What you are asked to do » Start at the top and transcribe every record through the final line exactly.

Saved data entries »
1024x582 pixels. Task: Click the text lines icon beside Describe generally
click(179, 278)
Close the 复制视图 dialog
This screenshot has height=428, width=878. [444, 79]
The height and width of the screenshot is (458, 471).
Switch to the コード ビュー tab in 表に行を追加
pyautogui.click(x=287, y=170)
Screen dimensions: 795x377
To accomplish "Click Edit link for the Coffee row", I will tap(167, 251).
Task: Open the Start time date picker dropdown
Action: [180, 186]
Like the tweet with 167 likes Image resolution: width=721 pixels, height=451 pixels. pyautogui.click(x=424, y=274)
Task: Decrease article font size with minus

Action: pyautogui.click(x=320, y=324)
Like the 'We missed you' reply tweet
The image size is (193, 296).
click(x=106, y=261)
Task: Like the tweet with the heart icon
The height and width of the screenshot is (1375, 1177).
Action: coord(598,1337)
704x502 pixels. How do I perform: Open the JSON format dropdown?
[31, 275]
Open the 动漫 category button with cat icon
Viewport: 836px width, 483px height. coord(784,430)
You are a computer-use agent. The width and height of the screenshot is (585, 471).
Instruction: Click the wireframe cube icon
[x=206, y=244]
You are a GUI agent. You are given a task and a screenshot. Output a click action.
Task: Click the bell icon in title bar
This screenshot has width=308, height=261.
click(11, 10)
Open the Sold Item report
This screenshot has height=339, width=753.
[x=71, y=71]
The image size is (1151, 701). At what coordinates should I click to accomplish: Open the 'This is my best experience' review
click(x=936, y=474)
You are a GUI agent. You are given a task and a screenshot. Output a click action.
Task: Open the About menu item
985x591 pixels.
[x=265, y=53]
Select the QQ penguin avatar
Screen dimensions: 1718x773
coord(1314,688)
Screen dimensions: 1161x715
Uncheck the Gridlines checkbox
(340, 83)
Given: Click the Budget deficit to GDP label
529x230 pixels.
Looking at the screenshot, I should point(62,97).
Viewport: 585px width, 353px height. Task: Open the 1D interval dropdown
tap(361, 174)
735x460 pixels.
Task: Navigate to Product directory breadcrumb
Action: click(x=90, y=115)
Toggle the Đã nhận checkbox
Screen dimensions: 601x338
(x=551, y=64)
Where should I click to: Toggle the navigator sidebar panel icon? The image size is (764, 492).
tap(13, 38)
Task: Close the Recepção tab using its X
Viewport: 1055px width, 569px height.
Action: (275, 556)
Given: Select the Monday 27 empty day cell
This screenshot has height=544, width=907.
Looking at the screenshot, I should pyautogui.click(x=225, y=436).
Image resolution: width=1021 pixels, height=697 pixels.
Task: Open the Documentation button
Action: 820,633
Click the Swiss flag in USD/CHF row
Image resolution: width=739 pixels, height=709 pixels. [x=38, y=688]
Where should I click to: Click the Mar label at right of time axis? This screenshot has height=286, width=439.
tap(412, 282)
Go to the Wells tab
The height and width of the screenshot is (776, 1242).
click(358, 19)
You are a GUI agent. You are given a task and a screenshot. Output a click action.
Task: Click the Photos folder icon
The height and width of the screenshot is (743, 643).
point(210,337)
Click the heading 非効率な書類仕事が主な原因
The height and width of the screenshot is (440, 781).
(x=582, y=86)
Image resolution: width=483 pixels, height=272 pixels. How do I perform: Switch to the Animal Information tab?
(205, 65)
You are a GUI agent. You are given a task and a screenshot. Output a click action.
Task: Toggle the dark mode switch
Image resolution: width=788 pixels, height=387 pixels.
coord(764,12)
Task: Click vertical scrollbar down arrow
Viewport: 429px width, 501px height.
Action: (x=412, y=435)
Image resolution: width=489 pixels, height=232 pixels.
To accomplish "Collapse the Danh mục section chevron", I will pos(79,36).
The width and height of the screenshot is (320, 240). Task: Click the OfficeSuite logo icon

Expected output »
1024x582 pixels. Task: Click the text lines icon beside Describe generally
click(179, 278)
Close the 复制视图 dialog
This screenshot has height=428, width=878. [444, 79]
The height and width of the screenshot is (458, 471).
Switch to the コード ビュー tab in 表に行を追加
pyautogui.click(x=287, y=170)
Screen dimensions: 795x377
To accomplish "Click Edit link for the Coffee row", I will tap(167, 251).
Task: Open the Start time date picker dropdown
Action: [180, 186]
Like the tweet with 167 likes Image resolution: width=721 pixels, height=451 pixels. pyautogui.click(x=424, y=274)
Task: Decrease article font size with minus

Action: pyautogui.click(x=320, y=324)
Like the 'We missed you' reply tweet
The image size is (193, 296).
click(x=106, y=261)
Task: Like the tweet with the heart icon
The height and width of the screenshot is (1375, 1177).
Action: coord(598,1337)
704x502 pixels. How do I perform: Open the JSON format dropdown?
[31, 275]
Open the 动漫 category button with cat icon
Viewport: 836px width, 483px height. coord(784,430)
You are a computer-use agent. The width and height of the screenshot is (585, 471).
Instruction: Click the wireframe cube icon
[x=206, y=244]
You are a GUI agent. You are given a task and a screenshot. Output a click action.
Task: Click the bell icon in title bar
This screenshot has width=308, height=261.
click(11, 10)
Open the Sold Item report
This screenshot has height=339, width=753.
[x=71, y=71]
The image size is (1151, 701). At what coordinates should I click to accomplish: Open the 'This is my best experience' review
click(x=936, y=474)
You are a GUI agent. You are given a task and a screenshot. Output a click action.
Task: Open the About menu item
985x591 pixels.
[x=265, y=53]
Select the QQ penguin avatar
Screen dimensions: 1718x773
coord(1314,688)
Screen dimensions: 1161x715
Uncheck the Gridlines checkbox
(340, 83)
Given: Click the Budget deficit to GDP label
529x230 pixels.
Looking at the screenshot, I should point(62,97).
Viewport: 585px width, 353px height. Task: Open the 1D interval dropdown
tap(361, 174)
735x460 pixels.
Task: Navigate to Product directory breadcrumb
Action: click(x=90, y=115)
Toggle the Đã nhận checkbox
Screen dimensions: 601x338
(x=551, y=64)
Where should I click to: Toggle the navigator sidebar panel icon? The image size is (764, 492).
tap(13, 38)
Task: Close the Recepção tab using its X
Viewport: 1055px width, 569px height.
Action: (275, 556)
Given: Select the Monday 27 empty day cell
This screenshot has height=544, width=907.
Looking at the screenshot, I should pyautogui.click(x=225, y=436).
Image resolution: width=1021 pixels, height=697 pixels.
Task: Open the Documentation button
Action: 820,633
Click the Swiss flag in USD/CHF row
Image resolution: width=739 pixels, height=709 pixels. [x=38, y=688]
Where should I click to: Click the Mar label at right of time axis? This screenshot has height=286, width=439.
tap(412, 282)
Go to the Wells tab
The height and width of the screenshot is (776, 1242).
click(358, 19)
You are a GUI agent. You are given a task and a screenshot. Output a click action.
Task: Click the Photos folder icon
The height and width of the screenshot is (743, 643).
point(210,337)
Click the heading 非効率な書類仕事が主な原因
The height and width of the screenshot is (440, 781).
(x=582, y=86)
Image resolution: width=483 pixels, height=272 pixels. How do I perform: Switch to the Animal Information tab?
(205, 65)
You are a GUI agent. You are given a task and a screenshot. Output a click action.
Task: Toggle the dark mode switch
Image resolution: width=788 pixels, height=387 pixels.
coord(764,12)
Task: Click vertical scrollbar down arrow
Viewport: 429px width, 501px height.
Action: (x=412, y=435)
Image resolution: width=489 pixels, height=232 pixels.
To accomplish "Collapse the Danh mục section chevron", I will pos(79,36).
The width and height of the screenshot is (320, 240). Task: Click the OfficeSuite logo icon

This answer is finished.